Q: What happens to the seeds:
The metallic seeds stay in the patient forever. The radioactivity decays and becomes undetectable over several months.
Q: What are the precautions for radiation safety?
After the seed implant there is radioactivity inside the patient. The NRC states that such patients do not present a risk to the people around them, including young children and pregnant women. However, in keeping with the general principle that radiation exposure should be kept as low as reasonably possible, we suggest the following:
1) Both Palladium-103 and Iodine-125 are low-energy radioactive materials. They are not deeply penetrating and lose their energy at a short distance. Almost the entire dose is contained in the prostate gland. Tiny and probably trivial amounts of the radiation may nevertheless be detected beyond the body.
2) Objects that are touched or used by you do not become radioactive. Body wastes (urine and stool) or body fluids (saliva, tears, semen, or blood) are not radioactive.
3) Children should not sit on the patient’s lap for the first three months after the implant.
4) Pregnant (or possibly pregnant) women should avoid prolonged, close contact with the patient for the first three months after the implant.
5) At a distance of several feet, there is no limit to the length of time anyone can be with the patient.
6) For the first 2 months, use a condom when engaging in sexual intercourse, in the very rare event that there is a radioactive seed in the semen.
After the first three months, no further radiation precautions are necessary
In the rare case that you find a seed:
Under no circumstances should you handle a seed with your fingers. Use a spoon or tweezers to place it in the toilet and flush twice
If you do find a seed do not keep it for any reason
Q: What happens to the Prostate Cancer and PSA after the seed implant?
We usually do not recommend checking a PSA ( blood test) for three months after an implant. Some doctors do not check a PSA for six months. This is because the PSA can bounce up and down and can cause unnecessary concern for patients soon after the implant. Typically PSA will be checked every three to six months for the first several years after implant and then every year. We expect the PSA to decline under 1.0 and to stay there forever. You will be seen every six months by a urologist or radiation oncologist for the first several years after implant.

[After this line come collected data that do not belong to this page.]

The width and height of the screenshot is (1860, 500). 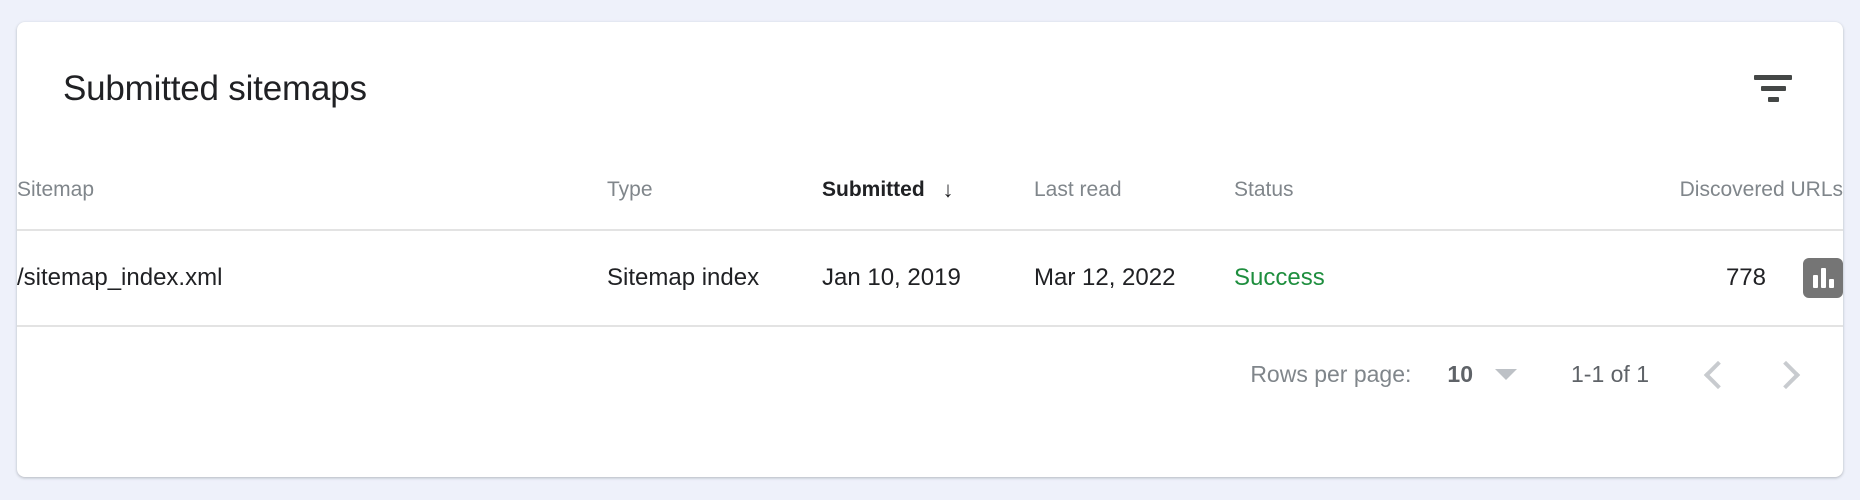 I want to click on next-page-button, so click(x=1786, y=375).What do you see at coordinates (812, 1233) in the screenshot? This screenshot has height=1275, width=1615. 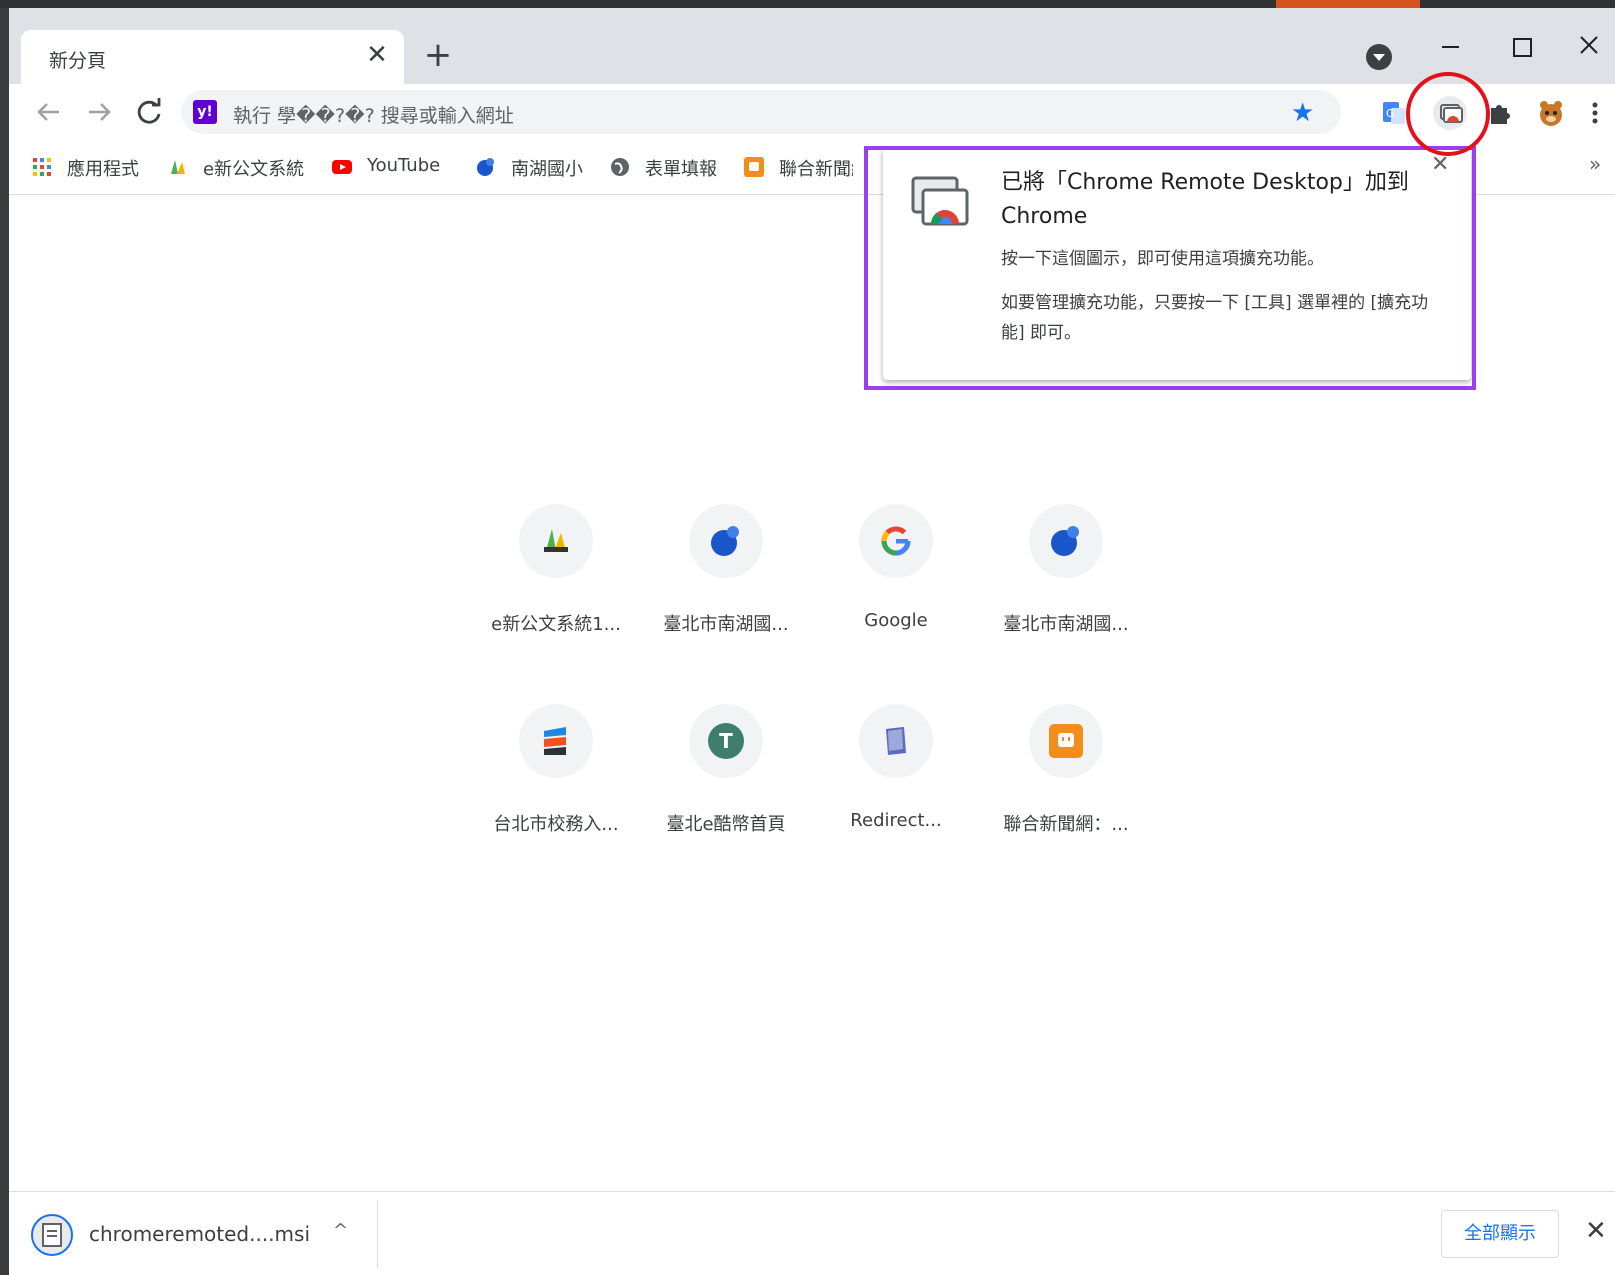 I see `download-bar: chromeremoted....msi ^ 全部顯示 ✕` at bounding box center [812, 1233].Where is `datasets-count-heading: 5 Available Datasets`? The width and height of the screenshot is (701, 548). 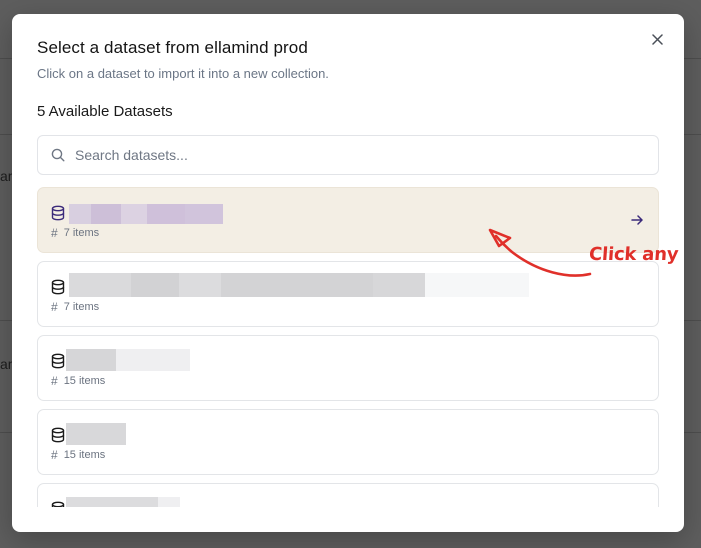 datasets-count-heading: 5 Available Datasets is located at coordinates (105, 112).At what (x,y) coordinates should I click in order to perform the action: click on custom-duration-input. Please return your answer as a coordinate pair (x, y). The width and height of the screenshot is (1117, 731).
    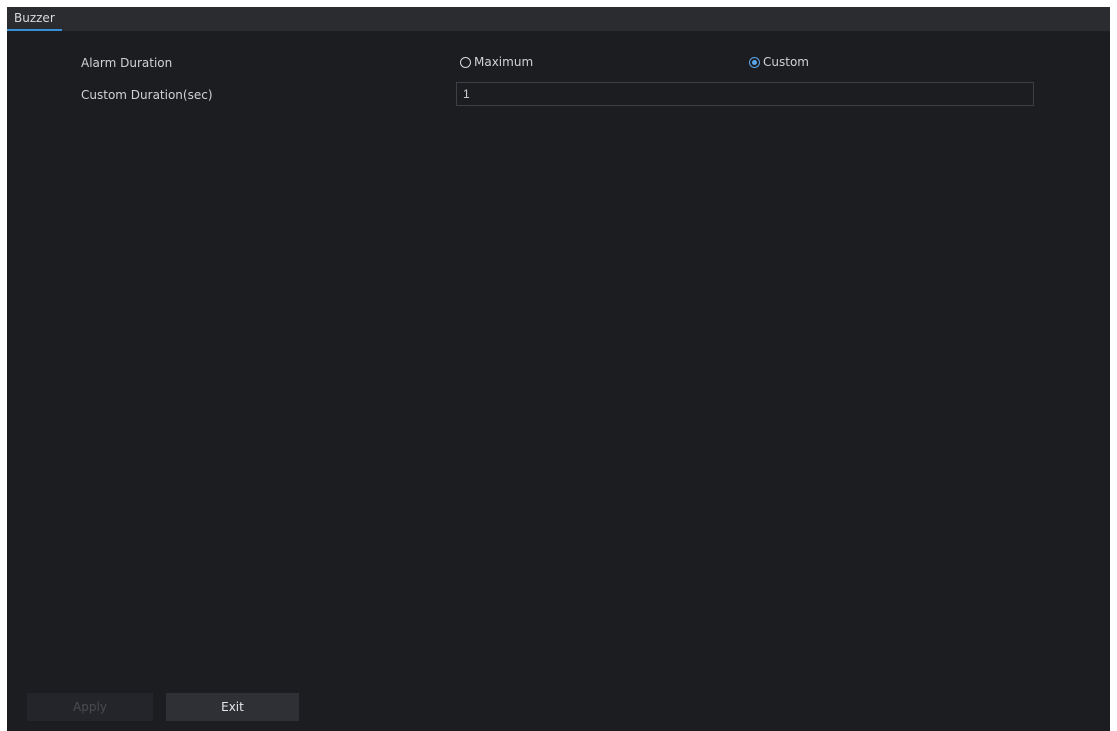
    Looking at the image, I should click on (745, 94).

Q: How successful is seed implant?
Seed implant, IMRT, surgery all have very similar cure rates for prostate cancer. One study which followed 3000 patients with early stage prostate cancer for 8 years showed a 93% PSA control rate for patients with early stage and low grade prostate cancer.. Studies of the results for patients with early stage prostate cancer treated at AGH over the past five years show a PSA control rate of 94%.
Q: What if seed implant or IMRT is not successful?

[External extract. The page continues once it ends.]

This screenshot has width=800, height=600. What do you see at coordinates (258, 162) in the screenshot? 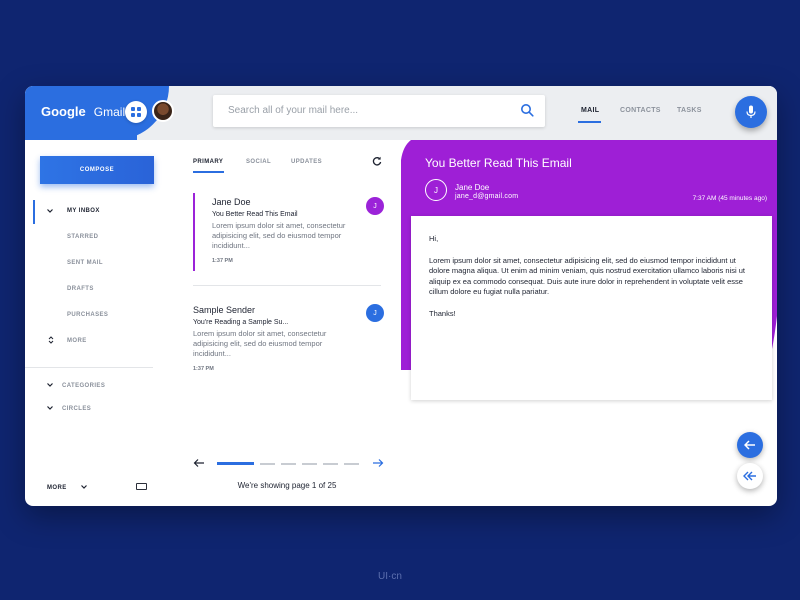
I see `tab-social: SOCIAL` at bounding box center [258, 162].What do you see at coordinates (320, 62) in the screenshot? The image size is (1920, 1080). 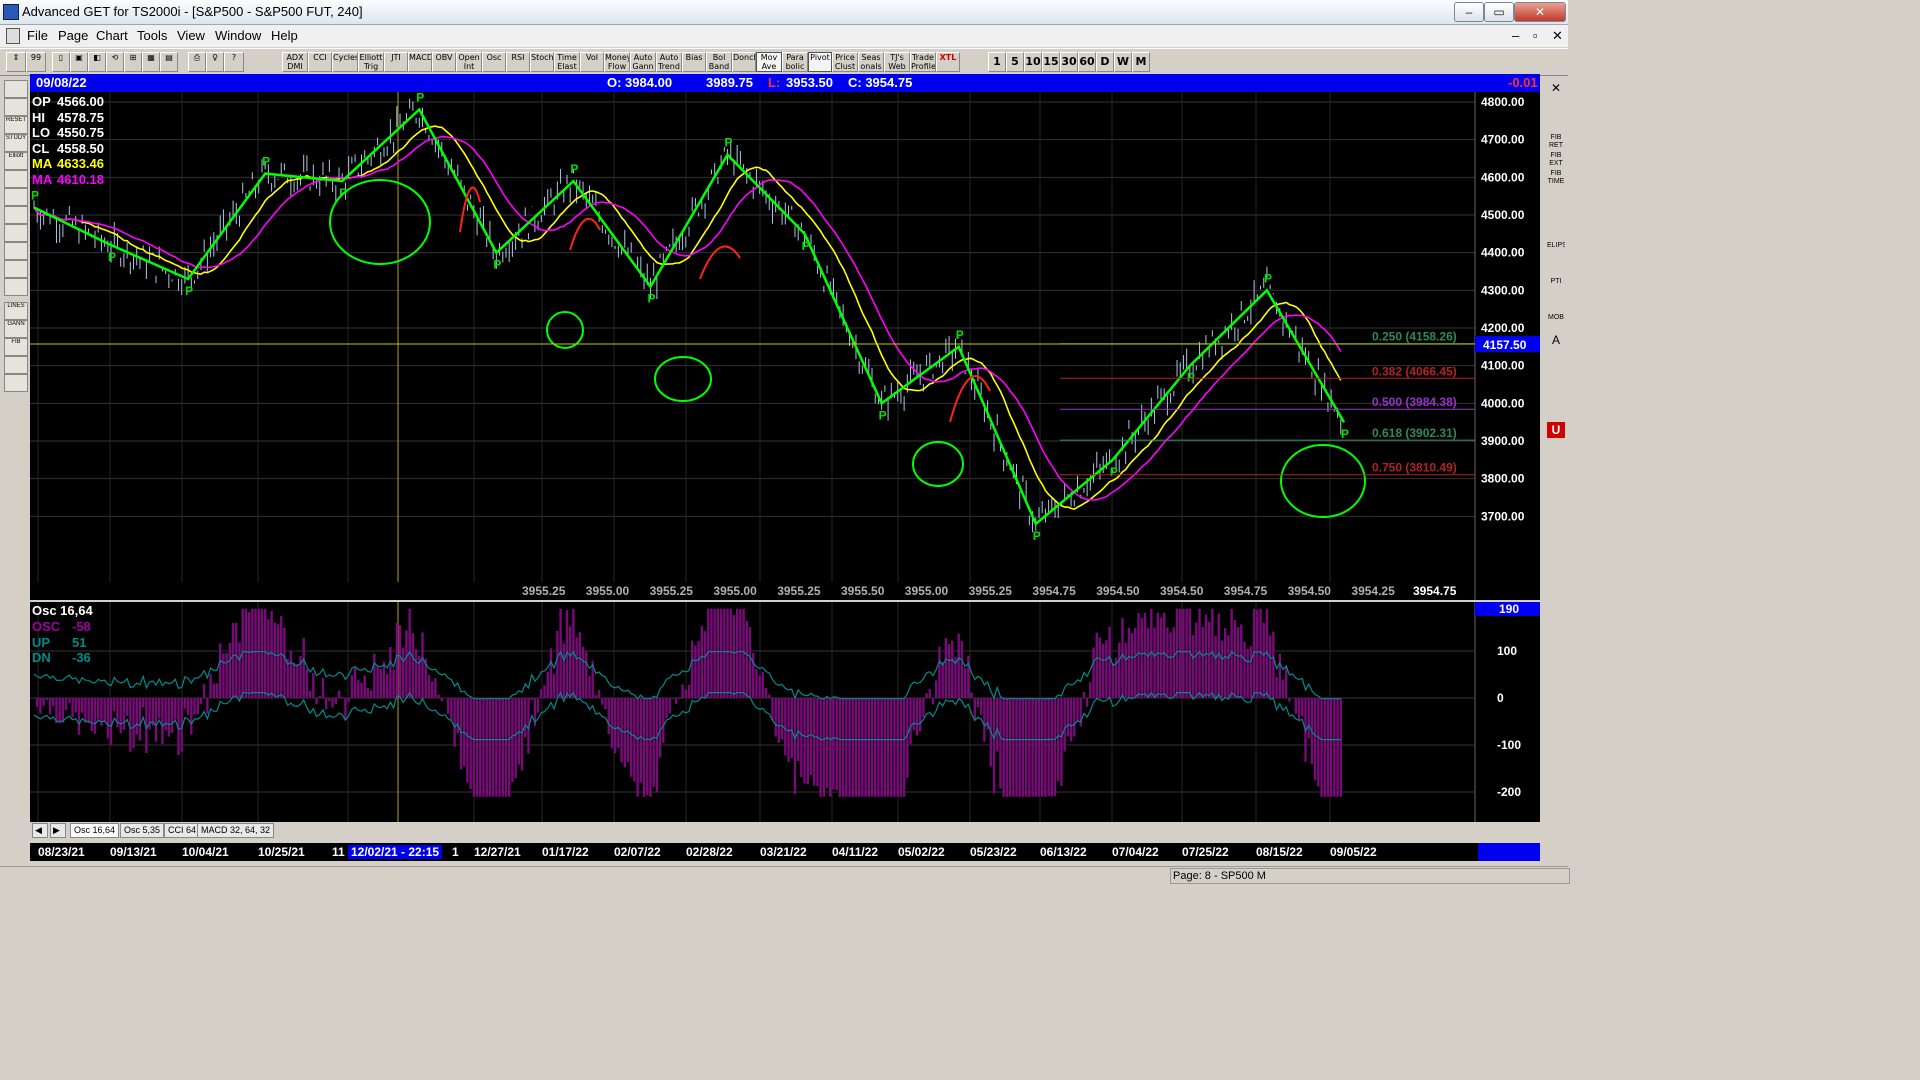 I see `study-button-cci: CCI` at bounding box center [320, 62].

Due to changes in the anatomy around the prostate, surgery cannot typically be done after seed implant or IMRT. If prostate cancer recurs these patients are typically treated with androgen deprivation (medications that block testosterone) or with cryosurgery (freezing of the prostate).
Q: Are these treatments covered by insurance?
IMRT with image guidance and seed implants are covered by medicare and by most insurance carriers.